Spinal Muscular Atrophy
Spinal muscular atrophy (SMA) is a disease that affects a child’s nervous system. It damages the nerve cells that control how muscles work. As a result, a child’s muscles gradually weaken and waste away.
SMA is a genetic disease. A child can get it only if he or she inherits the gene for it from both parents.
Types of spinal muscular atrophy
SMA has several types. Three of them affect children. Each has different symptoms.

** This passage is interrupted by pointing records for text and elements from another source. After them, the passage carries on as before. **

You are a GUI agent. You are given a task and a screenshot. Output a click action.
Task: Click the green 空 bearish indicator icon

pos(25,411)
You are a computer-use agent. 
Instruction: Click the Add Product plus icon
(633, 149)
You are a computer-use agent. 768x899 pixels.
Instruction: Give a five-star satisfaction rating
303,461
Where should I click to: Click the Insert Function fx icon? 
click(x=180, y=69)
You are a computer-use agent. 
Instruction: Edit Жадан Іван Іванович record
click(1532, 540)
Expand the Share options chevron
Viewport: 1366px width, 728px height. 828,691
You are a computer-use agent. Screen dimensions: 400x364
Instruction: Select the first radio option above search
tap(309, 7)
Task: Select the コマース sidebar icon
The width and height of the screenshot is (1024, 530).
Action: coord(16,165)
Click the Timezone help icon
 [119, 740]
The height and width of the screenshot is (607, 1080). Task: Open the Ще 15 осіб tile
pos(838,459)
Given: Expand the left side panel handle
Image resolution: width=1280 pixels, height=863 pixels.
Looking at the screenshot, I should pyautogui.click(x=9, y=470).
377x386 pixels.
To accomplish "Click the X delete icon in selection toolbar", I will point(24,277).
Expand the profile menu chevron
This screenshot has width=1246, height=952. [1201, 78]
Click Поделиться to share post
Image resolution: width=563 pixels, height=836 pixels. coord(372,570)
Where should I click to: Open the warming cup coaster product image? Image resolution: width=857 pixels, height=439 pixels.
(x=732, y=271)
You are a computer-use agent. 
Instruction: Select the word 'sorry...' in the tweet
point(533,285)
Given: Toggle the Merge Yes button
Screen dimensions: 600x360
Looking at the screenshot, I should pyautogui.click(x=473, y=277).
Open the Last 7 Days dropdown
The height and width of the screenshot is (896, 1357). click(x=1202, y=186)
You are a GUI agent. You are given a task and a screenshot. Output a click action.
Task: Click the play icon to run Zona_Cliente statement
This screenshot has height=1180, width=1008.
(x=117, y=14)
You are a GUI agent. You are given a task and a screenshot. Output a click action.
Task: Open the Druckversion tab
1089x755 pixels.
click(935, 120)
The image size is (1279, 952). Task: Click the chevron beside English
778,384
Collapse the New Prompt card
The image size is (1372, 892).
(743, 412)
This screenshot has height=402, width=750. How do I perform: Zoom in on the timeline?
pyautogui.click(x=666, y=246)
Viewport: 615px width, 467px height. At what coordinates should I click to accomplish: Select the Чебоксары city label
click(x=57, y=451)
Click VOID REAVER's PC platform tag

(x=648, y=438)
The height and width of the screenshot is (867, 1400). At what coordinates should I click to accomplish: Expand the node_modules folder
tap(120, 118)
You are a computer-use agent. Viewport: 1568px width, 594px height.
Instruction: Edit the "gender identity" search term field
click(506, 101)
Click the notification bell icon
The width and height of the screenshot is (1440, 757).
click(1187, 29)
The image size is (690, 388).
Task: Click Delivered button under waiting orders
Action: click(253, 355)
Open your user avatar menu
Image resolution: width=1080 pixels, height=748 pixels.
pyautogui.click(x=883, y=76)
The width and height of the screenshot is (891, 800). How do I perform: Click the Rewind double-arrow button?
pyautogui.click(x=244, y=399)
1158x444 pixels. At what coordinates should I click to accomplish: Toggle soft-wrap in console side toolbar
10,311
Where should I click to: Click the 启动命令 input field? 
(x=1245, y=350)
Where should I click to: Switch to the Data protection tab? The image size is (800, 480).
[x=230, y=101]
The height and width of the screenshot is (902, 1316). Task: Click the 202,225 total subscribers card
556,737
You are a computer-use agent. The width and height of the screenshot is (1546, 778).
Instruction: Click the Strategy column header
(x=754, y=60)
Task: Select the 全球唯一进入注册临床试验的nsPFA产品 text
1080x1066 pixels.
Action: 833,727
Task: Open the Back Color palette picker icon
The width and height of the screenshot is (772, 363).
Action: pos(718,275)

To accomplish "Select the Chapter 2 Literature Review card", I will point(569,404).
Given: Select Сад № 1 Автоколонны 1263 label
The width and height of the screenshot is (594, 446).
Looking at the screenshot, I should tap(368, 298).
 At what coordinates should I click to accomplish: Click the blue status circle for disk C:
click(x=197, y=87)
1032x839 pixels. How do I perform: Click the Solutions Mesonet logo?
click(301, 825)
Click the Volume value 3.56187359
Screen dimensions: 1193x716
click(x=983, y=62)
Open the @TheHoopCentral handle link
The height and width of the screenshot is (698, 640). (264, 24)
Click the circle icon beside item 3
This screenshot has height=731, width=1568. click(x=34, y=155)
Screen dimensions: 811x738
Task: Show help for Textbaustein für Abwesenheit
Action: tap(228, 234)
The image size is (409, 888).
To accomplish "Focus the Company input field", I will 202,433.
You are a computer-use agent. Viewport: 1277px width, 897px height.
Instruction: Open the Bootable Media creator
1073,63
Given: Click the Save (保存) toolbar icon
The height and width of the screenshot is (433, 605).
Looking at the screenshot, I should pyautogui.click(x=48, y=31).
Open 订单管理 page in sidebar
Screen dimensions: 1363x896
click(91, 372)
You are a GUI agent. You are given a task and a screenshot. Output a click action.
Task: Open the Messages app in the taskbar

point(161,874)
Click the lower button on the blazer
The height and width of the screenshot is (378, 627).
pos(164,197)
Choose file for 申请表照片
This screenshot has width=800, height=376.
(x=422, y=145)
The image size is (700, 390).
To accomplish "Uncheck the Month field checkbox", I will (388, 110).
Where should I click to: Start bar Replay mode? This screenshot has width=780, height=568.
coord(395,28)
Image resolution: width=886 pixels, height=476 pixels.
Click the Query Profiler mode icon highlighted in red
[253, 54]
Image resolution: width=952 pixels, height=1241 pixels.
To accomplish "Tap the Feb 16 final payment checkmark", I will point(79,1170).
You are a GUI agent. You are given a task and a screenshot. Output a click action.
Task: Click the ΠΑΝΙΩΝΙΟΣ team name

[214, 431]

And each starts at a different age.
Type 1 is known as Werdnig-Hoffman SMA. It’s also called infantile-onset SMA. A child with this type usually has symptoms just after birth. An infant may have trouble moving, swallowing, and feeding. The infant may not be able to hold up his or her head. A child with this severe form of SMA usually dies within 2 to 6 years. Children with type 1 often die from breathing problems.
Type 2 is called juvenile or chronic SMA. A child with this type is often diagnosed at 6 to 18 months of age. The main symptom is muscle weakness throughout the body causing difficulty walking and standing. Children with type 2 may need help moving around. They may need a walker or wheelchair. They often live into adulthood. But they are more prone to respiratory infections.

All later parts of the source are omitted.